Until now I filled the gaps and primed everything.. except the strand of hair and the cravat, because I forgot them lol
As for the hairparts I made them semi-transparent, imo the clear parts are kind of useless for this kit, white resin would have been so much nicer for her ._.
I already started to paint her. For the body I wanted to use the Mr. Color – Pearl Green… but it eaten the primer. I guess that stuff is more suitable for airbrush work? My brush could be dead too >_<
In a few minutes I’ll will paint again, until the birthday present for my father arrives, than this has more priority



7 Responses to “priming”
Did you use a lacquer based primer?
Ehm, I don’t know? xD
I used Dupli-Color primer, it’s called “special primer” and can paint over with synthetic resin-, acryl or nitro-combi lacquer (if those are the correct translations ._.)
Yup it is lacquer. I’m surprised it eat the primer. Only reason I can think of is that the primer didn’t completely cure and the lacquer solvent in the Mr.Color paint reactivated the primer.
Lot of people hand brush Mr. Color. Test it another another piece but give the primer a few days to completely harden.
Also what are you using to thin the Mr.Color?
I. . . didn’t thin it… I just put a small bit on my brush to test it.
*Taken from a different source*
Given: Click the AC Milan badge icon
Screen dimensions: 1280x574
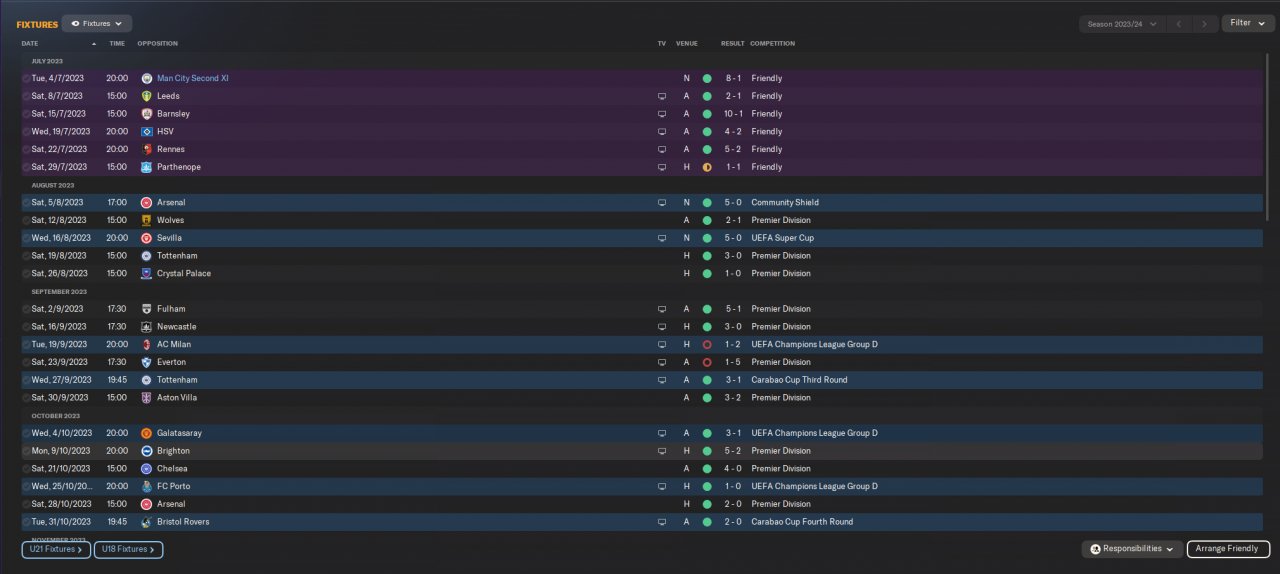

After that I used a random left-over piece and paint it with acrylics, than overpainted it with Mr. Color (since the green is non-visible), it was almost ok, only by the second stroke it peeled a bit off.
Ah same thing happens with Tamiya acrylics. They dry too fast and the second stroke will pick up the previous layer.
Cody Coop recommends Mr. Leveling Thinner (basically Mr. Color Thinner with some retarding agent) for hand brushing. I also think it needs more time to completely dry between strokes than painting with acrylics.
Arg what i posted just now sounds like a contradiction, “dries to fast” and “requires more time to dry between strokes” but it is oddly true.
It starts to dry a lot quicker without a retarder than acrylics but also requires more time between layers because a new layer can reactivate the under layer unless it is completely cured.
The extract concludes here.